§ REQUIREMENT: For the listing that follows, give again exactly the lines from the one with "The width and height of the screenshot is (649, 584)." to the one with "Task: Clear the payment amount field", including both.

§ RECORD EXCERPTS:
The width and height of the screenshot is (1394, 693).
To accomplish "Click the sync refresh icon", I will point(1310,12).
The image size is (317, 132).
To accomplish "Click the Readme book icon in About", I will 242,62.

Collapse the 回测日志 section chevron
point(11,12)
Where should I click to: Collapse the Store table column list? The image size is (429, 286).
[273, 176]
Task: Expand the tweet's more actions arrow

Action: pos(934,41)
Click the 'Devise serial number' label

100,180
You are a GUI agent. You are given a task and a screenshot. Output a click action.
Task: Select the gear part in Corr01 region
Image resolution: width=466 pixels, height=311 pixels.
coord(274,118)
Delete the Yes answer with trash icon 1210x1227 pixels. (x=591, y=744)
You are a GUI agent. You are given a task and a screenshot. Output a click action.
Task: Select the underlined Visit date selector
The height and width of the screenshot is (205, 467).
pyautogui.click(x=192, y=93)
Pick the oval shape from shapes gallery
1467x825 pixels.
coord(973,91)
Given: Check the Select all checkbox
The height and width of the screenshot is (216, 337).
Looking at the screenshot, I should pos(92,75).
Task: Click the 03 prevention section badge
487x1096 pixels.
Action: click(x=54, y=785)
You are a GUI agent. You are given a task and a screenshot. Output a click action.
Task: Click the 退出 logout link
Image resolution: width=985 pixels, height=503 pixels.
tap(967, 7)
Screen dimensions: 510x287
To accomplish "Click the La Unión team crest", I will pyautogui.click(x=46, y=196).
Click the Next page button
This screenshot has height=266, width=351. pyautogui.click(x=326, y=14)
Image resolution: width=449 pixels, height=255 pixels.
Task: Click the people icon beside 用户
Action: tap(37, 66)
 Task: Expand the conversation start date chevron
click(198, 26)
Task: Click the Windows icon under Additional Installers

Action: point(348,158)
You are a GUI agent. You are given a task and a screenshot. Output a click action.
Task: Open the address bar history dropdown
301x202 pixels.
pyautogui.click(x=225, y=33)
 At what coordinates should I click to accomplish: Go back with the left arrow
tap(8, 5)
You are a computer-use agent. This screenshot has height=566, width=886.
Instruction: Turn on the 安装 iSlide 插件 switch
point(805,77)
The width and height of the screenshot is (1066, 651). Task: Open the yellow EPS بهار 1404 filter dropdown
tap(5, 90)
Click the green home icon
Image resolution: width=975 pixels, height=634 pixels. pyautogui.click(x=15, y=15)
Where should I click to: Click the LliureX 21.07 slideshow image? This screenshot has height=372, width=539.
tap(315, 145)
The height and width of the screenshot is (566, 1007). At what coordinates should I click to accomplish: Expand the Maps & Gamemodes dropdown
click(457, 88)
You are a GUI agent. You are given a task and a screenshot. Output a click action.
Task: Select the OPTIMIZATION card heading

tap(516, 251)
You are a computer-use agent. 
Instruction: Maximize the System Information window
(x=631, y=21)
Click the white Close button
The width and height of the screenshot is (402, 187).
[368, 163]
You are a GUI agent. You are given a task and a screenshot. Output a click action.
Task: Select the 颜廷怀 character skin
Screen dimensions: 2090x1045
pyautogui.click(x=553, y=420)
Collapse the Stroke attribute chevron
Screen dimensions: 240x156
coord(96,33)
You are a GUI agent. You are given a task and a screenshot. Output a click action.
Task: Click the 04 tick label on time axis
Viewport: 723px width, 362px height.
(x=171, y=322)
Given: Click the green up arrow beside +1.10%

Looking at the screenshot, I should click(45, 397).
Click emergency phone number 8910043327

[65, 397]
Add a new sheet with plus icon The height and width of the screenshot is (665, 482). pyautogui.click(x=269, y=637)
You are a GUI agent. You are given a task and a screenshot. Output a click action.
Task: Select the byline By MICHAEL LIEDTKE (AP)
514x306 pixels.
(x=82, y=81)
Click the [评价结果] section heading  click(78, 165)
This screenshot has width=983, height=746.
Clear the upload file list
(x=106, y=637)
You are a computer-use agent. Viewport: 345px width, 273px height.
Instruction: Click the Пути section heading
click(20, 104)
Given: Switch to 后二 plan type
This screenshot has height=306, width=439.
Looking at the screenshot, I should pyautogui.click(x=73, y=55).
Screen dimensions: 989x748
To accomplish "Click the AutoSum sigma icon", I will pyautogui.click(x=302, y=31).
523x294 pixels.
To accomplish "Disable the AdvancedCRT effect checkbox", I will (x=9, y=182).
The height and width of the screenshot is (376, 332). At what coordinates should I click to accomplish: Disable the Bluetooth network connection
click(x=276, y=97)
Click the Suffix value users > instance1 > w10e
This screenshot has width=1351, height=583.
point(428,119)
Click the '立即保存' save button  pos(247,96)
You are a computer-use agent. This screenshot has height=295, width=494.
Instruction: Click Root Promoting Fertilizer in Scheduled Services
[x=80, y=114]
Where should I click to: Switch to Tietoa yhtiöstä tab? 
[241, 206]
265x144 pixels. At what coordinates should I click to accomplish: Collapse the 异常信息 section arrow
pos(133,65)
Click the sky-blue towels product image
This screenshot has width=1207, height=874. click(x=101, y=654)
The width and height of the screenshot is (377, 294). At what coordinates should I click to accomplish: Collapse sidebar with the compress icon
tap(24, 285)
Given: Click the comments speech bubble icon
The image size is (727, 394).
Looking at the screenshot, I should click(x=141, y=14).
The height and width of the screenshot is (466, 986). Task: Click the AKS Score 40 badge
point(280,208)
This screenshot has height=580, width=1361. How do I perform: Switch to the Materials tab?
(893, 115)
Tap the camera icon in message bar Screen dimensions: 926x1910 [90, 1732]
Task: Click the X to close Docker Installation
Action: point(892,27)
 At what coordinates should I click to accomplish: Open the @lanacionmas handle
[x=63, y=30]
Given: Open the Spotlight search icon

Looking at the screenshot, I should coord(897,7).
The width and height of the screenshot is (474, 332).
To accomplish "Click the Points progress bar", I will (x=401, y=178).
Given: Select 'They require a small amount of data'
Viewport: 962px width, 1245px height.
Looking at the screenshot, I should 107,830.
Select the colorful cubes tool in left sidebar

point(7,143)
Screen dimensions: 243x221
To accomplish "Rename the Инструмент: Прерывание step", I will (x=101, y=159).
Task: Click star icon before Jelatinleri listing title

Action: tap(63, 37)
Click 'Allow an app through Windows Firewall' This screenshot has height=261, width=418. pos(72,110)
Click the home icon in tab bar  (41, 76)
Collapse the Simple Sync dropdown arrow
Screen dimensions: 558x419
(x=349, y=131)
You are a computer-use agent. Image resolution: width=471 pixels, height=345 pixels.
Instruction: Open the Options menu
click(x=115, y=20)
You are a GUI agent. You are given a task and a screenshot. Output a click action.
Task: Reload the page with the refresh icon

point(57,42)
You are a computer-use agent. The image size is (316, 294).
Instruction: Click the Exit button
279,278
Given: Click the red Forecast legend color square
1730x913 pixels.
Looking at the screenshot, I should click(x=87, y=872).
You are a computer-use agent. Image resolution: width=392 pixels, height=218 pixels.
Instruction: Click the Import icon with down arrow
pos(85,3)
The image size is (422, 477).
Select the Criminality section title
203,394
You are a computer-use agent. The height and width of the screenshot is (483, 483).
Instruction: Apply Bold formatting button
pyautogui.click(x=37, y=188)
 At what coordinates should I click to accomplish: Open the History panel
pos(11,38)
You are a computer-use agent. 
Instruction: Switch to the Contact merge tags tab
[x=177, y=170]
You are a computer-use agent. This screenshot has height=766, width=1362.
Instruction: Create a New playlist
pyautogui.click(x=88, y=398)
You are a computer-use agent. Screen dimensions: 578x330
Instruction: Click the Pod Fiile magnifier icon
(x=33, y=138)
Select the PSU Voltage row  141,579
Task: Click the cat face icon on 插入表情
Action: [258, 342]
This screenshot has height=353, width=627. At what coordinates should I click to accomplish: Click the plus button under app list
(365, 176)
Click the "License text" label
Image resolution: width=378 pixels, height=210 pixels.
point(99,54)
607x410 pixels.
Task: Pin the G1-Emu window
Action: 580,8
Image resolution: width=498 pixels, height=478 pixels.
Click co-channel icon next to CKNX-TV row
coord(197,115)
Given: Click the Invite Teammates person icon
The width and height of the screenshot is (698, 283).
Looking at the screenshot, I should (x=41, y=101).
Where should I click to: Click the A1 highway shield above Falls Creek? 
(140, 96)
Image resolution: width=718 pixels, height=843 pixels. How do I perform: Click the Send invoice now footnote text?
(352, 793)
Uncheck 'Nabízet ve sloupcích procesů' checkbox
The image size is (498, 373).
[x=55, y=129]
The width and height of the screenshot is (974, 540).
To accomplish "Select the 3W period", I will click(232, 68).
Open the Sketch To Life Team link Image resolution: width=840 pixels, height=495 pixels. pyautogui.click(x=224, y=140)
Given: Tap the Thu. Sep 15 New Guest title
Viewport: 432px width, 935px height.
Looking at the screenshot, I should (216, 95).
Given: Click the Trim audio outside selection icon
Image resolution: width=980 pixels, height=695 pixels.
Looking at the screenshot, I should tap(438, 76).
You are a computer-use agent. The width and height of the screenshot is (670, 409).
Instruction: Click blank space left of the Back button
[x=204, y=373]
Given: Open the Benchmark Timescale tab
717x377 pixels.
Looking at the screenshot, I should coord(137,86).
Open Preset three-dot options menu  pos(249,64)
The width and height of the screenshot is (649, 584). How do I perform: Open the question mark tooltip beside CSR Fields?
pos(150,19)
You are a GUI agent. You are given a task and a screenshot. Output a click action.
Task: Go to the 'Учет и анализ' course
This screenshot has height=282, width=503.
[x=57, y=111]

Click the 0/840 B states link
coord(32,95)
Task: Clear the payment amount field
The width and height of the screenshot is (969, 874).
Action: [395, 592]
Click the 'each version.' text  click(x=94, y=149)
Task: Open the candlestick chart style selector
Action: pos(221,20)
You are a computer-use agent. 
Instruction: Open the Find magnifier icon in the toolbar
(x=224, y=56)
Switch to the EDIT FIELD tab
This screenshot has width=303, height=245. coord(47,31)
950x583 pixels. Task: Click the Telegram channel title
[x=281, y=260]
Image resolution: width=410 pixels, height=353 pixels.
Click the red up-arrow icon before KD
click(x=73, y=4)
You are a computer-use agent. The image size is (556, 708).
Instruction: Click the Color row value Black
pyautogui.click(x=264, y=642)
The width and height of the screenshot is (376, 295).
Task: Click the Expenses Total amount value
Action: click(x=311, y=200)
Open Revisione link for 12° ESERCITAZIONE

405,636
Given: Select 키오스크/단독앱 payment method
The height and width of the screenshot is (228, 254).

§ EXERCISE RESULT:
The width and height of the screenshot is (649, 584). How do I perform: Open the question mark tooltip beside CSR Fields?
pos(150,19)
You are a GUI agent. You are given a task and a screenshot. Output a click action.
Task: Go to the 'Учет и анализ' course
This screenshot has height=282, width=503.
[x=57, y=111]

Click the 0/840 B states link
coord(32,95)
Task: Clear the payment amount field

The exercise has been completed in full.